O ataque de Bolsonaro, no entanto, contradiz  as tentativas do presidente de lançar um vale-gás no novo Bolsa Família, que deverá mudar seu nome para Auxílio Brasil. Bolsonaro afirmou que a Petrobras estava estudando, mas a estatal rebateu as declarações. Entretanto, a empresa recuou e disse que discute com os ministérios da Cidadania, Economia e Minas e Energia para viabilizar o vale-gás. 

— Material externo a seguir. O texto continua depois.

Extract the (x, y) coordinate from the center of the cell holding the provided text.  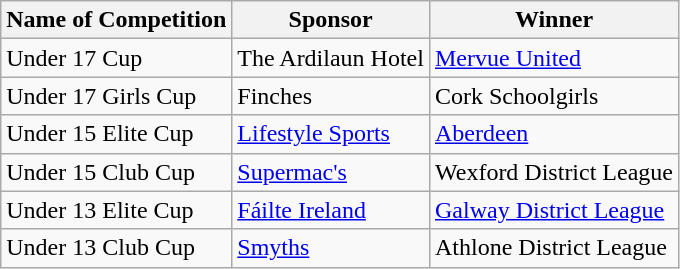
Smyths (331, 248)
Galway District League (554, 210)
Cork Schoolgirls (554, 96)
Winner (554, 20)
Under 15 Elite Cup (116, 134)
Under 17 Girls Cup (116, 96)
Wexford District League (554, 172)
Finches (331, 96)
Name of Competition (116, 20)
Under 13 Club Cup (116, 248)
Aberdeen (554, 134)
Fáilte Ireland (331, 210)
Lifestyle Sports (331, 134)
Under 15 Club Cup (116, 172)
Supermac's (331, 172)
The Ardilaun Hotel (331, 58)
Athlone District League (554, 248)
Mervue United (554, 58)
Under 13 Elite Cup (116, 210)
Under 17 Cup (116, 58)
Sponsor (331, 20)
From the cell containing the given text, extract its center point as (X, Y) coordinate. 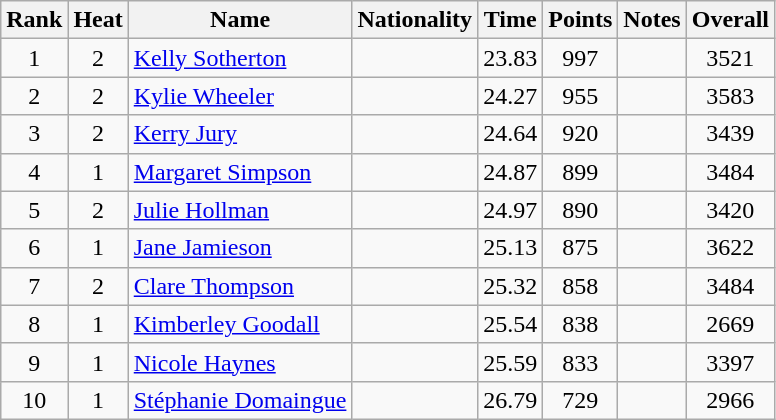
3622 (730, 248)
Time (510, 20)
3397 (730, 362)
899 (580, 172)
25.54 (510, 324)
6 (34, 248)
Margaret Simpson (240, 172)
890 (580, 210)
Stéphanie Domaingue (240, 400)
Kylie Wheeler (240, 96)
729 (580, 400)
24.87 (510, 172)
3583 (730, 96)
23.83 (510, 58)
5 (34, 210)
25.59 (510, 362)
26.79 (510, 400)
875 (580, 248)
Clare Thompson (240, 286)
25.13 (510, 248)
Julie Hollman (240, 210)
10 (34, 400)
920 (580, 134)
Kimberley Goodall (240, 324)
Overall (730, 20)
2966 (730, 400)
24.27 (510, 96)
Rank (34, 20)
3420 (730, 210)
Name (240, 20)
Kelly Sotherton (240, 58)
Notes (652, 20)
25.32 (510, 286)
9 (34, 362)
Nationality (415, 20)
2669 (730, 324)
3439 (730, 134)
Heat (98, 20)
955 (580, 96)
Kerry Jury (240, 134)
3521 (730, 58)
997 (580, 58)
7 (34, 286)
Points (580, 20)
Nicole Haynes (240, 362)
24.97 (510, 210)
24.64 (510, 134)
838 (580, 324)
4 (34, 172)
858 (580, 286)
8 (34, 324)
3 (34, 134)
833 (580, 362)
Jane Jamieson (240, 248)
Output the (x, y) coordinate of the center of the cell containing the given text.  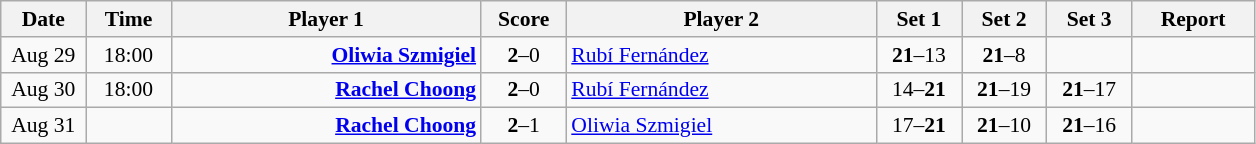
Date (44, 19)
Set 3 (1090, 19)
Report (1194, 19)
Player 1 (326, 19)
Set 1 (918, 19)
Player 2 (721, 19)
Aug 29 (44, 55)
21–10 (1004, 126)
Set 2 (1004, 19)
21–19 (1004, 90)
Time (128, 19)
21–13 (918, 55)
Aug 31 (44, 126)
21–8 (1004, 55)
21–16 (1090, 126)
2–1 (524, 126)
14–21 (918, 90)
Score (524, 19)
Aug 30 (44, 90)
21–17 (1090, 90)
17–21 (918, 126)
Detect which cell encompasses the target text, then output its (x, y) center coordinate. 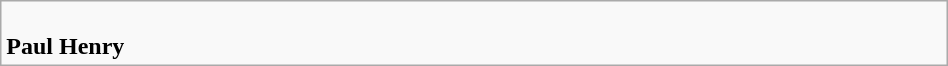
Paul Henry (474, 34)
Extract the [x, y] coordinate from the center of the cell holding the provided text.  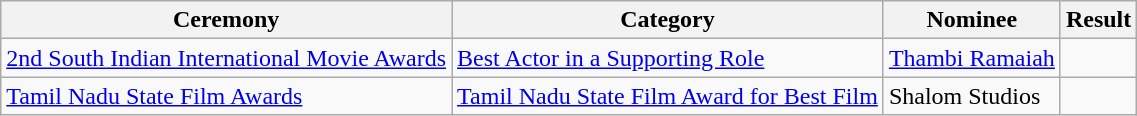
2nd South Indian International Movie Awards [226, 58]
Best Actor in a Supporting Role [668, 58]
Category [668, 20]
Tamil Nadu State Film Award for Best Film [668, 96]
Nominee [972, 20]
Thambi Ramaiah [972, 58]
Result [1098, 20]
Tamil Nadu State Film Awards [226, 96]
Ceremony [226, 20]
Shalom Studios [972, 96]
Identify which cell holds the provided text, then report its (x, y) central coordinate. 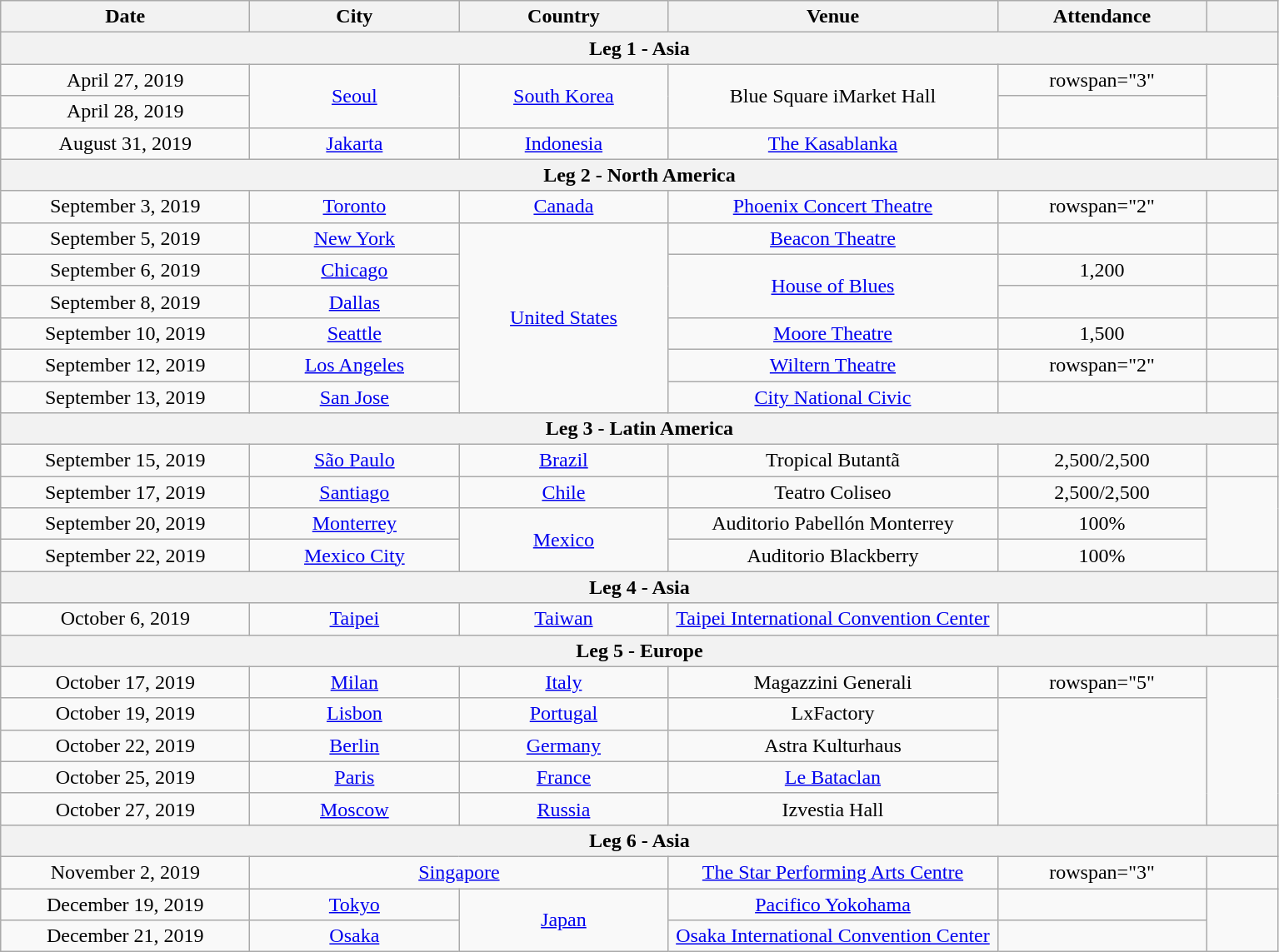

Aos apoiadores, Bolsonaro ressaltou reduzir impostos federais sobre o GLP de 13 kg e o diesel, uma das demandas dos caminhoneiros. O presidente disse que pretende cobrar o Congresso Nacional para votar a redução do Pis/Cofins e fazer valer a cobrança de ICMS global. 

"Tô tentando há seis meses junto ao parlamento fazer cumprir um dispositivo constitucional. É uma emenda de 2001, que diz que o ICMS tem que ser um valor nominal para todo Brasil e cada estado cobra o imposto da forma que ele entende que tem que ser cobrado", disse.

"Tô trabalhando para ver se ano que vem a gente diminui drasticamente, eleva para zero [sic], se for possível, o PIS e Cofins em cima do diesel", completou Bolsonaro.